Continúa señalando que el 11 de agosto de 2005 una Notaria de Fe Pública por encargo del apoderado legal de la propietaria del inmueble le entregó una carta notariada comunicándole que por tener que efectuar construcciones en el inmueble debía desocupar la habitación, en razón a lo cual manifestó que no podía desocupar de inmediato y que requería un plazo prudencial para ello, además que los alquileres que adeudaba los cancelaría una vez se le den los recibos oficiales, posición que no fue de agrado del apoderado y de la dueña de casa que utilizaron a la recurrida -que es hermana de la dueña de casa y que vive en el mismo inmueble-, para que ésta el 4 de octubre de 2005 cambie la chapa de ingreso a la vivienda, razón por la que no pudo ingresar a su habitación conforme fue constatado por el Oficial de Policía, Juan Escóbar, hecho que le priva de un derecho fundamental como es el de la vivienda, por lo que se ve imposibilitada de descansar, cambiarse de ropa, asearse, atentándose contra el trato digno que merece todo ser humano.

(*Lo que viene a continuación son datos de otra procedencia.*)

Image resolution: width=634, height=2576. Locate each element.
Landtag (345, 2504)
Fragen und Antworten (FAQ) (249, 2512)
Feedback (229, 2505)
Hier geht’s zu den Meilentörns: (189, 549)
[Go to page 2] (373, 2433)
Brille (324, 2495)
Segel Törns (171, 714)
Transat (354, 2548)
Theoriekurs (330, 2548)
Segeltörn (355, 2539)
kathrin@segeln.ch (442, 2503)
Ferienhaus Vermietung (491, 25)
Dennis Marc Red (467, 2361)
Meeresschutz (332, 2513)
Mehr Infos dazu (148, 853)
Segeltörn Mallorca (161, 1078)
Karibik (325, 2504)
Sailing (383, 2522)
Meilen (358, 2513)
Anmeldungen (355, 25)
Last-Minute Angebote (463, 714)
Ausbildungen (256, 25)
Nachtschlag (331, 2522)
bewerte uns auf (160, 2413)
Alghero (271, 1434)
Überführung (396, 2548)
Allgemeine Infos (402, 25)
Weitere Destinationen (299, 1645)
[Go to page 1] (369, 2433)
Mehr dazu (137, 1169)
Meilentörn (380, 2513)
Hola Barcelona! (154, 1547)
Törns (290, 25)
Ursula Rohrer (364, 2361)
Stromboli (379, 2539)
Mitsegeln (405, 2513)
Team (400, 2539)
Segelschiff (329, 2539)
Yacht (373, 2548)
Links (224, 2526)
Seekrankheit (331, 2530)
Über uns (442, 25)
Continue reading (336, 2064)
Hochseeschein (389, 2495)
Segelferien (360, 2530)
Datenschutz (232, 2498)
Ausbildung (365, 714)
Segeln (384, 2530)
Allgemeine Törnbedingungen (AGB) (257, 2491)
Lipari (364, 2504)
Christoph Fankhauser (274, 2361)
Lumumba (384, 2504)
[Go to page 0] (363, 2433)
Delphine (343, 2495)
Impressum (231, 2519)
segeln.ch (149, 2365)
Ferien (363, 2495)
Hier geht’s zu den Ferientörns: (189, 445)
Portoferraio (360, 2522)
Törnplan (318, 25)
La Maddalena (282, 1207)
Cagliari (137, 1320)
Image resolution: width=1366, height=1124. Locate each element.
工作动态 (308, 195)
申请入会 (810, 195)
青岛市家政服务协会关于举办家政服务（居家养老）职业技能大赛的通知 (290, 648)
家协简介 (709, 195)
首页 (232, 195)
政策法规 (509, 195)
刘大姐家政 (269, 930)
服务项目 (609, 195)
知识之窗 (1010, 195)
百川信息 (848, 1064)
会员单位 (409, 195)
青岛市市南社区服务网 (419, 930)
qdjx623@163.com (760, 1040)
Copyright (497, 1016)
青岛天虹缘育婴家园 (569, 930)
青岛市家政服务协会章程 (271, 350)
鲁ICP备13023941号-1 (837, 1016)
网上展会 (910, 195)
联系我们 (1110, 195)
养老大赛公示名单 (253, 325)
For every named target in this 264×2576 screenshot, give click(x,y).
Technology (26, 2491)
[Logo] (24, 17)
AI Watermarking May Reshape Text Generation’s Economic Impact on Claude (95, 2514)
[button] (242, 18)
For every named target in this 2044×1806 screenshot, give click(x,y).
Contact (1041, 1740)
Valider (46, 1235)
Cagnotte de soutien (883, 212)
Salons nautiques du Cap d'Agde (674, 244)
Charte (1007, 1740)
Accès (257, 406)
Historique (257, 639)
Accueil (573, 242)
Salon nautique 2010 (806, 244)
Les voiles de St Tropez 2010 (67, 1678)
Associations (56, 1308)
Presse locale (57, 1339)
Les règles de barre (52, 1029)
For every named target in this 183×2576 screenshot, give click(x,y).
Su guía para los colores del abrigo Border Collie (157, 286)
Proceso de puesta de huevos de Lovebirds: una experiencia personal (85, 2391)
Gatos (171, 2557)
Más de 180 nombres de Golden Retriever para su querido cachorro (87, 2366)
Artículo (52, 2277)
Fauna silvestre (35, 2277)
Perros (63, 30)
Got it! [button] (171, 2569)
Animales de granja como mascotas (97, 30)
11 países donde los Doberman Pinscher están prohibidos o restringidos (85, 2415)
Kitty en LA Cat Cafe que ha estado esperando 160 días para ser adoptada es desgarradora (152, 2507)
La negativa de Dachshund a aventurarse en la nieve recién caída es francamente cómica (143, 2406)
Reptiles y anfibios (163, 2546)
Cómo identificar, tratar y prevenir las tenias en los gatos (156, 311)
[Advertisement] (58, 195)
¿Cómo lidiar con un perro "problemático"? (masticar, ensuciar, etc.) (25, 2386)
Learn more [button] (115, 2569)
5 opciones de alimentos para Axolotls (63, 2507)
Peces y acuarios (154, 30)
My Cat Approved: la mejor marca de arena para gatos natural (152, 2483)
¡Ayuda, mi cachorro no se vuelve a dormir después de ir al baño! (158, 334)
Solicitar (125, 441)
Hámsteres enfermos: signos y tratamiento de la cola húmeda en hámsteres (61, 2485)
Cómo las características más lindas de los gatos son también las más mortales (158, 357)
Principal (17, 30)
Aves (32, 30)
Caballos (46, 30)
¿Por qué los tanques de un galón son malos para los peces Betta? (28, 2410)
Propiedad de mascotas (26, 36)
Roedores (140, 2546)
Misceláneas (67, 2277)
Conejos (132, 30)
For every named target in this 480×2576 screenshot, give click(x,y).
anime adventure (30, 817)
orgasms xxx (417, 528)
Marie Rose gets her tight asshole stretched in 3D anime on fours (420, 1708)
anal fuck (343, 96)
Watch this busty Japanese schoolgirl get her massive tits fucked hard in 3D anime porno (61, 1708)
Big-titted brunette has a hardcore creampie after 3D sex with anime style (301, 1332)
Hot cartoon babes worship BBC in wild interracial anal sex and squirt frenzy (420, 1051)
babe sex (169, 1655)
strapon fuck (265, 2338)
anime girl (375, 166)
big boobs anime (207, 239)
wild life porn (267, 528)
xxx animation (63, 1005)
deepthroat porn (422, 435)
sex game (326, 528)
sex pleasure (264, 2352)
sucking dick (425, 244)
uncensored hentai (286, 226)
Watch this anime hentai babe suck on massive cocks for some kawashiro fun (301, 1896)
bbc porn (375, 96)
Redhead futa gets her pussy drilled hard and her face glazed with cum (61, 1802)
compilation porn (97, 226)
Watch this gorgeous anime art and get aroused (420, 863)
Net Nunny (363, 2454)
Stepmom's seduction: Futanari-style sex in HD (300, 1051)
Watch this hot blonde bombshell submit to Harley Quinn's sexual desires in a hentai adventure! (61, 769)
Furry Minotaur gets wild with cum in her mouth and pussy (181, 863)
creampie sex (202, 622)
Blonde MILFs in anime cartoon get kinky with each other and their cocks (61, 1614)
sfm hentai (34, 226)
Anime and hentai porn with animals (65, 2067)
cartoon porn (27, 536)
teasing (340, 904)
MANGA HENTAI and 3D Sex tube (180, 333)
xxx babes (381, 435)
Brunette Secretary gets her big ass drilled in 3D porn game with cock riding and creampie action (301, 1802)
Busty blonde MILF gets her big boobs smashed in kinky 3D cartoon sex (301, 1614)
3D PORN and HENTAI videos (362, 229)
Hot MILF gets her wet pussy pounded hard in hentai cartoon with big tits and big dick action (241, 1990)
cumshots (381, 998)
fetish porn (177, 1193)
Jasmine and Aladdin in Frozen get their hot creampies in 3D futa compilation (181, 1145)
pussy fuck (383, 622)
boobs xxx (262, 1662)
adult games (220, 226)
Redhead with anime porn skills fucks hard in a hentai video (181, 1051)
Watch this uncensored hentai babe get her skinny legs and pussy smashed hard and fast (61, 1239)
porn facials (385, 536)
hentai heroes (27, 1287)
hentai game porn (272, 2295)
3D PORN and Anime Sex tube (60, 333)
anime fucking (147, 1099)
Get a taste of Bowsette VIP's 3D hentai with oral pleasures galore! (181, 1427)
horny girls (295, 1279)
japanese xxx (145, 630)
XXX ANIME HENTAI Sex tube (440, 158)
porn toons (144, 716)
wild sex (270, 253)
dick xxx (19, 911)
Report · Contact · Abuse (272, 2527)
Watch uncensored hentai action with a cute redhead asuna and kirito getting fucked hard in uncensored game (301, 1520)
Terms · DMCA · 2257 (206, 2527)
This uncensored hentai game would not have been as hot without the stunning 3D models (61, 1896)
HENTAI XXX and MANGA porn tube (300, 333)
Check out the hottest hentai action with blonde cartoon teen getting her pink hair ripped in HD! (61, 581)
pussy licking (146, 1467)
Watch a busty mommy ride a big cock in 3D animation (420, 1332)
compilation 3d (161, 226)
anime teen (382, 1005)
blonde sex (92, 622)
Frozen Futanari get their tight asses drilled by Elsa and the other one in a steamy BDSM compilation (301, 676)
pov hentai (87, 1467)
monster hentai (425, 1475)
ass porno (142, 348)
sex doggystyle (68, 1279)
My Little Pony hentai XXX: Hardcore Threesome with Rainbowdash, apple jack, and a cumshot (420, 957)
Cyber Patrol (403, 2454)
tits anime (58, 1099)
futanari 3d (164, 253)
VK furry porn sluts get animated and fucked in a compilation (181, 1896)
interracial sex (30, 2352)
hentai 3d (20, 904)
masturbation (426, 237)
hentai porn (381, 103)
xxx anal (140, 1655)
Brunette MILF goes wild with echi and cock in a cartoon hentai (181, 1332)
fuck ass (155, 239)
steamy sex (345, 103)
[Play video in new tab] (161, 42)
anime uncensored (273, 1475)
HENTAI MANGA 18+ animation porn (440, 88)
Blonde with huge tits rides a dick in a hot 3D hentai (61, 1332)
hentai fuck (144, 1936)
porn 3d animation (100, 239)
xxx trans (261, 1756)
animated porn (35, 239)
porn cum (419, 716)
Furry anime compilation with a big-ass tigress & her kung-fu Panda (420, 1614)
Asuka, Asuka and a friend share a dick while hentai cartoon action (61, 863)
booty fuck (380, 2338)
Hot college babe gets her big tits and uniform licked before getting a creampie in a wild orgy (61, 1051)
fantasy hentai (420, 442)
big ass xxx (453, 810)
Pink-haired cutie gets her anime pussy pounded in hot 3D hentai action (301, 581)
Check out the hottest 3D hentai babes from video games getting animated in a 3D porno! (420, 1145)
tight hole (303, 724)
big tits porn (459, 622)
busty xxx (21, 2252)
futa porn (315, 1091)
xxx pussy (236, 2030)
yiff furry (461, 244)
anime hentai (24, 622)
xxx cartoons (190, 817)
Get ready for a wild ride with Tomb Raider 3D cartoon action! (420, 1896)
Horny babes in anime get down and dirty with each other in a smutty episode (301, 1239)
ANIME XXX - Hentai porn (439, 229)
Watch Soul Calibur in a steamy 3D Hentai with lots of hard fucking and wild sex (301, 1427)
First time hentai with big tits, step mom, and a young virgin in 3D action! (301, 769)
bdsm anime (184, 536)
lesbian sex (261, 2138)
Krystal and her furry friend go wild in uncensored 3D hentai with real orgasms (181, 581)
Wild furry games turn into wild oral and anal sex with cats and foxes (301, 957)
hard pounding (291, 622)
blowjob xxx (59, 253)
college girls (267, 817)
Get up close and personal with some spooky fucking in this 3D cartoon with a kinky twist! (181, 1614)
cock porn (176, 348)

Manifiesta que desde entonces, en reiteradas oportunidades trató de ingresar a la vivienda encontrándola siempre cerrada en unos casos y en otros los propietarios le negaron su ingreso, la recurrida ha conculcado principios universales de derechos humanos, atentando contra la seguridad jurídica y lo establecido por los arts. 693 y 1282 del Código Civil (CC) que obligan a los propietarios a garantizar el uso y goce pacífico de la casa alquilada, además de la prohibición de hacerse justicia por sí mismo; por lo que al no contar con otra vía donde efectuar sus reclamos y solicitar la restitución de sus derechos, conculcados por la dueña de casa, su apoderado y la ejecutante de la restricción.